Executing H2H on Spark

Following are the configurations required for executing H2H on Spark:
  1. 1. Register a cluster from DMT Configurations > Register Cluster with the following details:
    • Name - Enter the name of the target information domain of the H2H mapping.
    • Description - Enter a description for the cluster.
    • Livy Service URL - Enter the Livy Service URL used to connect to Spark from OFSAA.
  2. To execute H2H on Spark, set the EXECUTION_ENGINE_MODE parameter as SPARK from ICC or RRF.
    • Execution through Operations module- Pass [EXECUTION_ENGINE_MODE]=SPARK while defining the H2H tasks from the Task Definition window.

      For more information, see Component: LOAD DATA section.

    • Execution through RRF module- Pass the following as a parameter while defining H2H as jobs from the Component Selector window:

      “EXECUTION_ENGINE_MODE”,”SPARK”

  3. Spark Session Management- In a batch execution, a new Spark session is created when the first H2H-spark task is encountered and the same spark session is reused for the rest of the H2H-spark tasks in the same Run. For the spark session to close at the end of the run, set the CLOSE_SPARK_SESSION to YES in the last H2H-spark task in the batch.
    • Execution through Operations module - Pass [CLOSE_SPARK_SESSION]=YES while defining the last H2H-Spark task from the Task Definition window.

      For more information, see Component: LOAD DATA section.

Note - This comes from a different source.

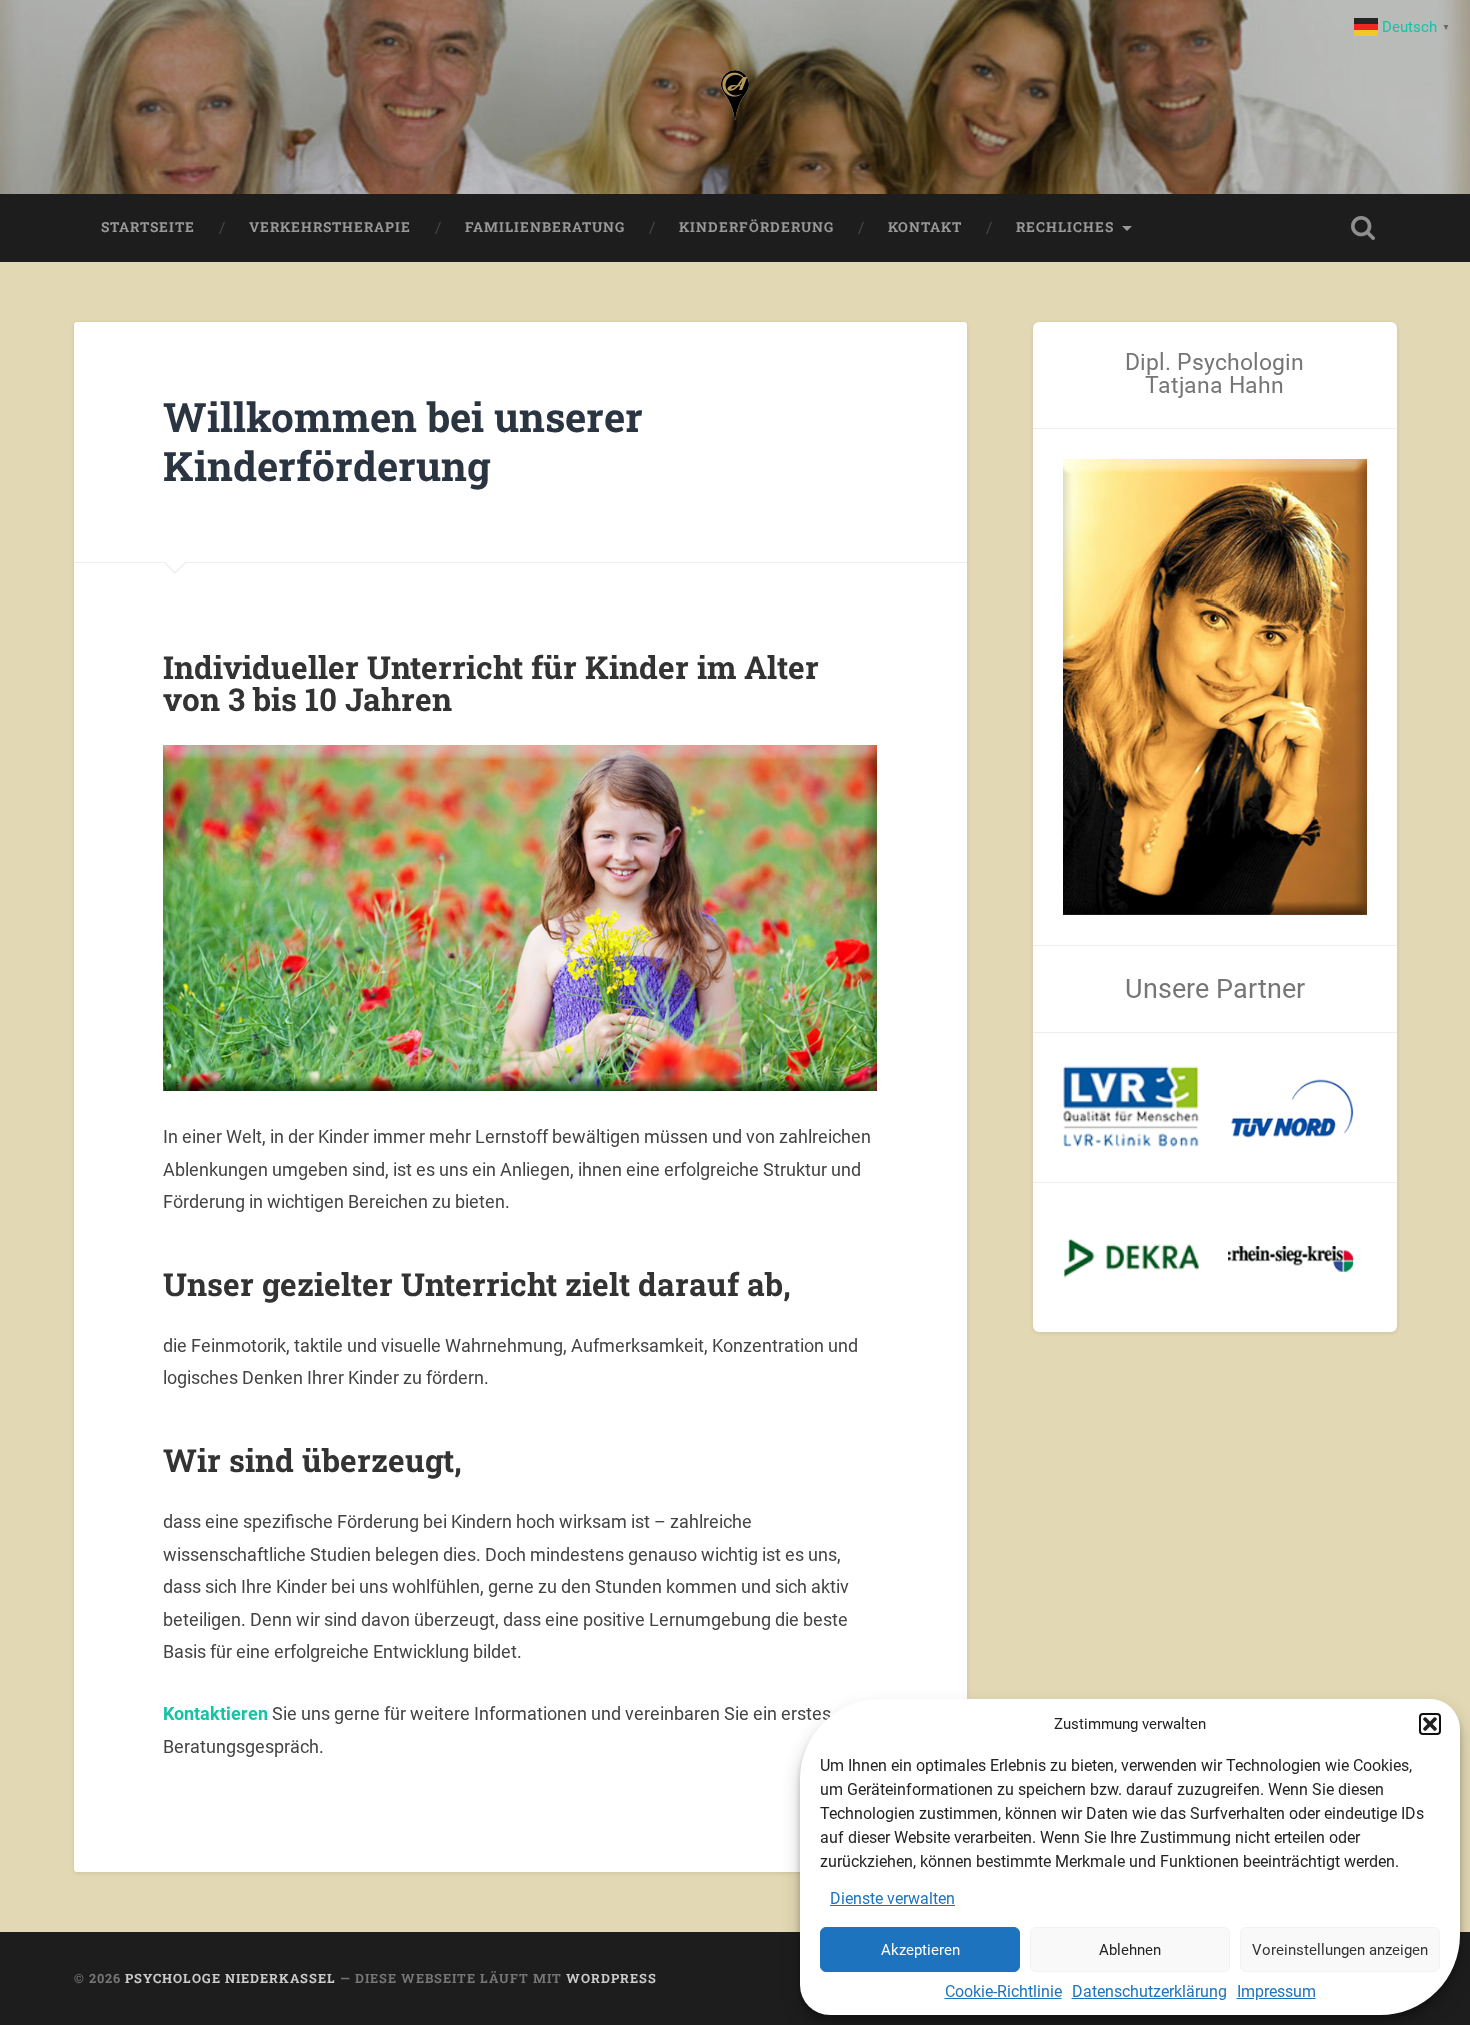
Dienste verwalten (892, 1898)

    • Execution through RRF module- Pass the following as a parameter while defining the last H2H-spark job from the Component Selector window:

      “CLOSE_SPARK_SESSION”,”YES”

    Note:

    1. Ensure that the task with “CLOSE_SPARK_SESSION”,”YES” has less precedence set from all the rest of the H2H-spark tasks.
    2. By default, the created spark session will be closed when any of the H2H-spark tasks fail.
    3. Execution of H2H with a large number of mappings may fail because Spark restricts the length of the SQL code in the spark.sql file to a maximum of 65535 (2^16 - 1).
    4. When you run an H2H Load with Hive and Apache Spark, it fails with the following:

      error: Error executing statement : java.lang.RuntimeException: Cannot create staging directory 'hdfs://<HOST_NAME>/user/hive/warehouse/hivedatadom.db/dim_account/.hive-staging_hive_2020-07-06_22-44-57_448_3115454008595470139-1': Permission denied: user=<USER_NAME>, access=WRITE, inode="/user/hive/warehouse/hivedatadom.db/dim_account":hive:hive:drwxrwxr-x

      Provide the required permissions to the logged-in user in the Hive Database Storage, which enables the user to access and perform tasks in the storage.